FIRST OF ALL let me say, thank you to (Ken) Kenneth and Linda for being a great host at the OH and invited Maria and I to the OH and camping on his land. Not only does he have a great business  he also has a nice home and some nice VA farm land . After the OH we set up camping at his farm with some great camping with many of his and Linda friends. The rain did subsides but the wind didn't for a day or so. The first night we had roasted chicken noodle and so many types of deserts to mention, but I will say one PECAN PIE. The next evening we started the a camp fire and once again everyone was entertained with more camping and other type of stories. Sitting around the fire we all eat some great BBQ and all the trimming to include more pecan pie and more deserts,  like the great tasting JELLO!!!. For those who could not make it, SORRY, you really missed a great event. I only hope my manners was good enough to be invited back.  THANKS KEN


----------



## brodavid (Apr 6, 2009)

Re: 2009 Open House at Grandview Trailer Sales

Sorry could not make it, waiting to get better so I can handle meeting Rod in May
Glad you had a great time and turn out, see ya ASAP


----------



## H2H1 (Apr 6, 2009)

Re: 2009 Open House at Grandview Trailer Sales

Bro David, you don't have to be in a ship shape condition to meet Rod, he is so down the earth and easy going. He and his wife are great people who I consider a good friend. :laugh:  :laugh:  :laugh:


----------



## Guest (Apr 6, 2009)

Re: 2009 Open House at Grandview Trailer Sales

Thanks ,, Hollis ,, but u may be leading dave down the wrong path    :laugh: 
Btw Dave ,,, Ken was in u'r back yard today ,,, yep ,, delivered a tt to Lakewood rv resort ,,, ,, called me about ,, 2:30 ,,, just to give me heck about being on the ocean ,,, and he was ,,, put his phone to the waves ,,, but he kinda had some probs with the tt he took in on trade ,,, the hitch was bent ,,, i know why ,, and he does too ,,, but this is not the place to bash ,,, so i'll leave it at that  :approve:


----------



## brodavid (Apr 6, 2009)

Re: 2009 Open House at Grandview Trailer Sales

But I want him to wash and wax my wheelchair, jk
I am counting the days when he comes to the beach and when I leave town, just picking on Rod
I am glad all of you had a great time last weekend at the OH,
I had to stay in bed, not bad but not good,
take care and God Bless


----------



## rjf7g (Apr 7, 2009)

Re: 2009 Open House at Grandview Trailer Sales

So Ken did get by the ocean...I figured he would just so he could pick on Rod.


----------



## Grandview Trailer Sa (Apr 7, 2009)

Re: 2009 Open House at Grandview Trailer Sales

Yes, I went and stood on the beach.  Had to, just can't drive that far and not do it.  Sorry for the voice mail Rod, had to do that too.   

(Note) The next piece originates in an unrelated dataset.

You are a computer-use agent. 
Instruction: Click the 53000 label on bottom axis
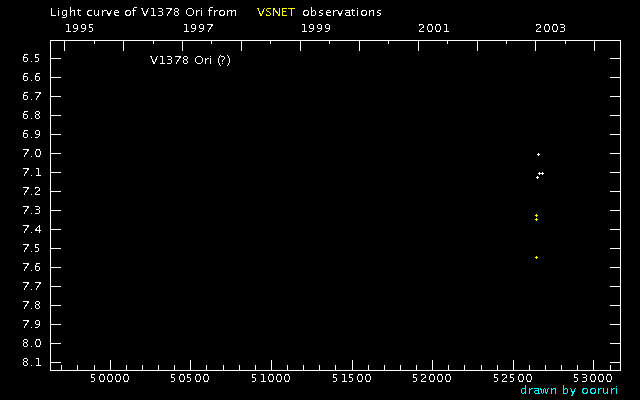tap(594, 378)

David, I completely forgot that you lived there, but after having to change tires and figure out how to keep the coupler closed, it was almost 4:00 when I left, and I had to go.


----------



## brodavid (Apr 7, 2009)

Re: 2009 Open House at Grandview Trailer Sales

It is ok, I do not get alot of visitors because most want to stay away, must be my personality, or my guard JK
Just glad someone beat 730 to the ocean this year, and glad that you made it back safe
God Blessings to you and yours


----------



## C Nash (Apr 7, 2009)

Re: 2009 Open House at Grandview Trailer Sales

Bro Dave, we were at Myrtle Beach and told them all kind of stories about Rod.  All the CGs said that they were going to close all the beaces to him this year   :laugh:


----------



## Guest (Apr 7, 2009)

Re: 2009 Open House at Grandview Trailer Sales

u musta put in a "good word " then Nash ,,, they think i stalk the fish that swim by the shore ,,, whew ,, good thing u told them about me ,,, now i can relax when i go down next month    :laugh:  :laugh:  :evil:  :evil:  :clown:


----------



## brodavid (Apr 8, 2009)

Re: 2009 Open House at Grandview Trailer Sales

they are setting up new ordinances in the beach area for the month of may and I thought it was only for the bikers, Now the truth is out, Chelse told them about Rod coming to the beach,


----------